- _RAW DATA_
[Start of section]
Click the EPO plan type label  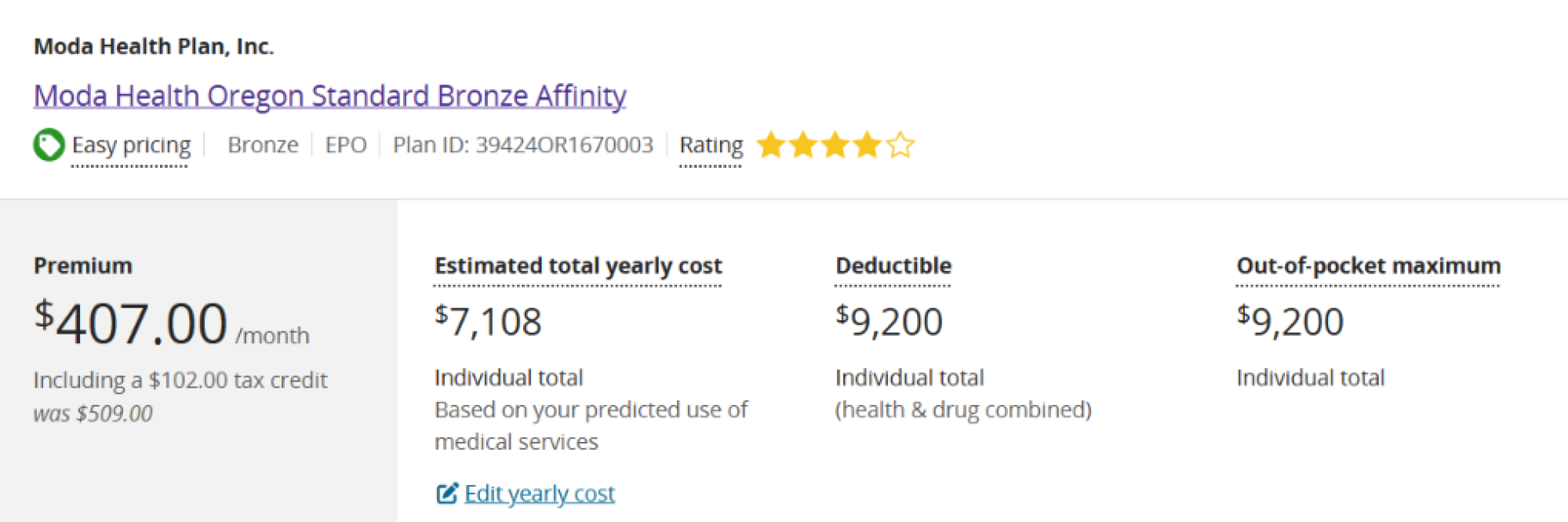[x=346, y=145]
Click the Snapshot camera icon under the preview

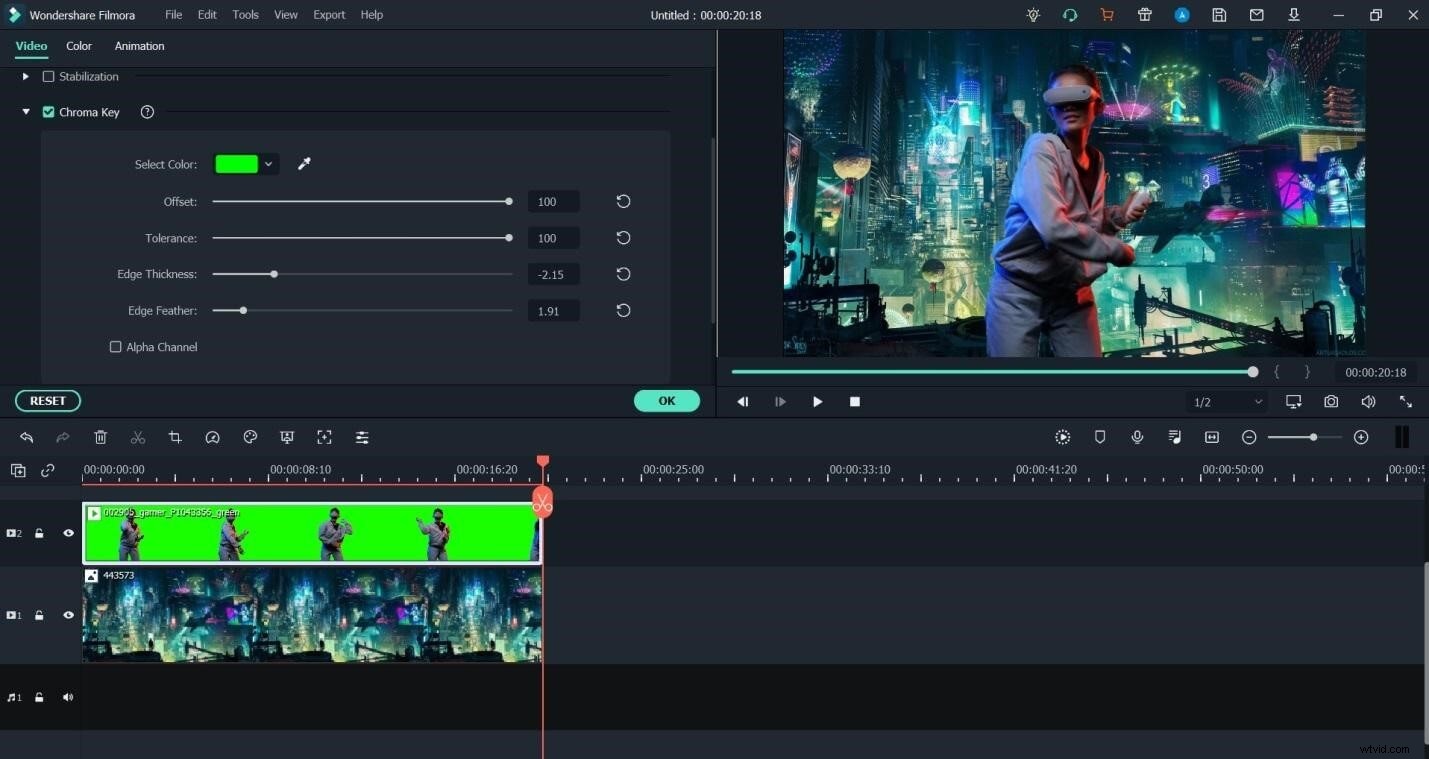pyautogui.click(x=1331, y=401)
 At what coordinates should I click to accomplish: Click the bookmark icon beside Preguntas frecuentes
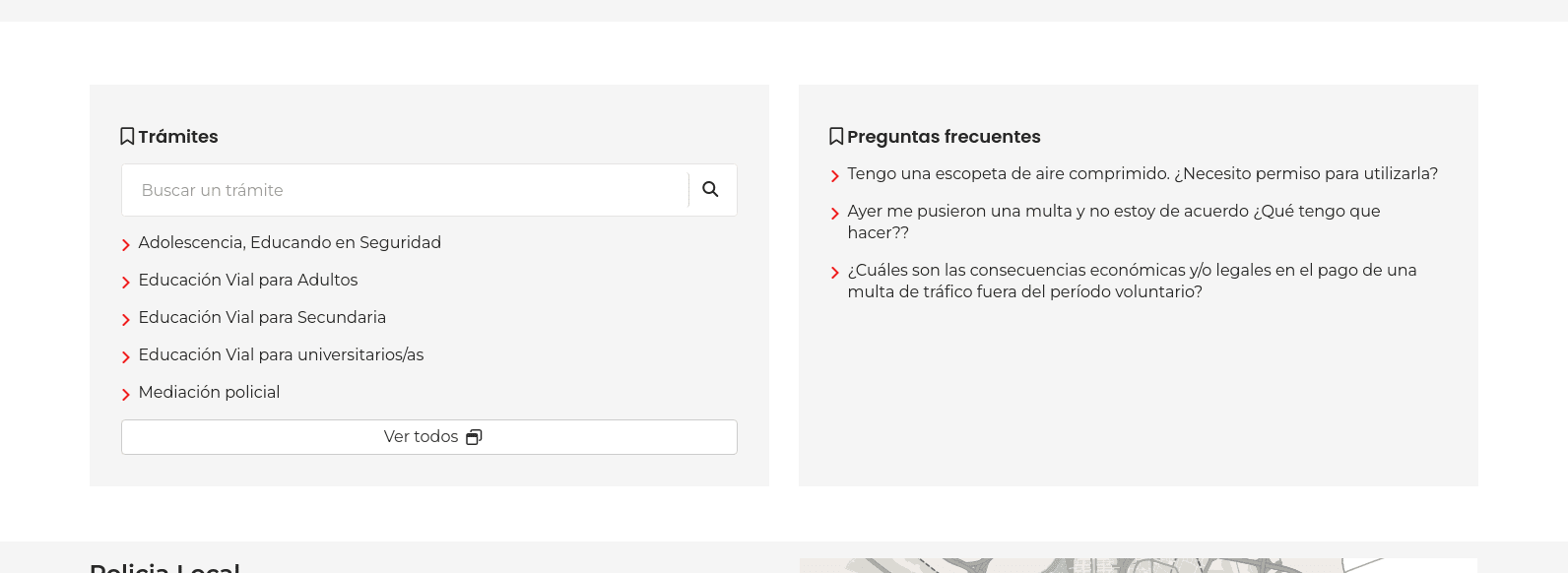(x=836, y=136)
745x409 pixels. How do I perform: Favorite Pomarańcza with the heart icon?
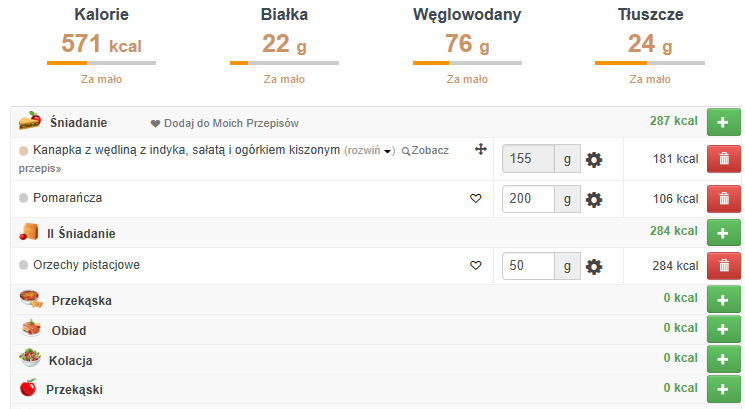pos(476,199)
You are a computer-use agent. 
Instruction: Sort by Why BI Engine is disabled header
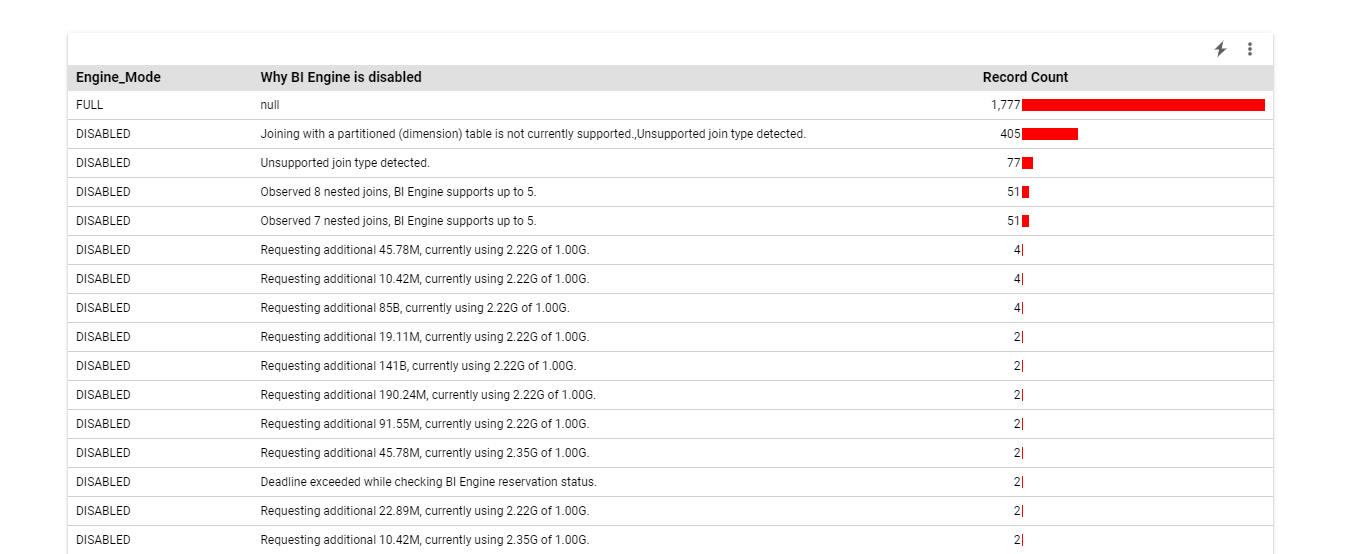point(341,77)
[End of section]
Only what runs from the line with "You are a computer-use agent." through the last line of the listing above belongs in the answer, set down exactly and free of pictures.

You are a computer-use agent. 
Instruction: Sort by Why BI Engine is disabled header
point(341,77)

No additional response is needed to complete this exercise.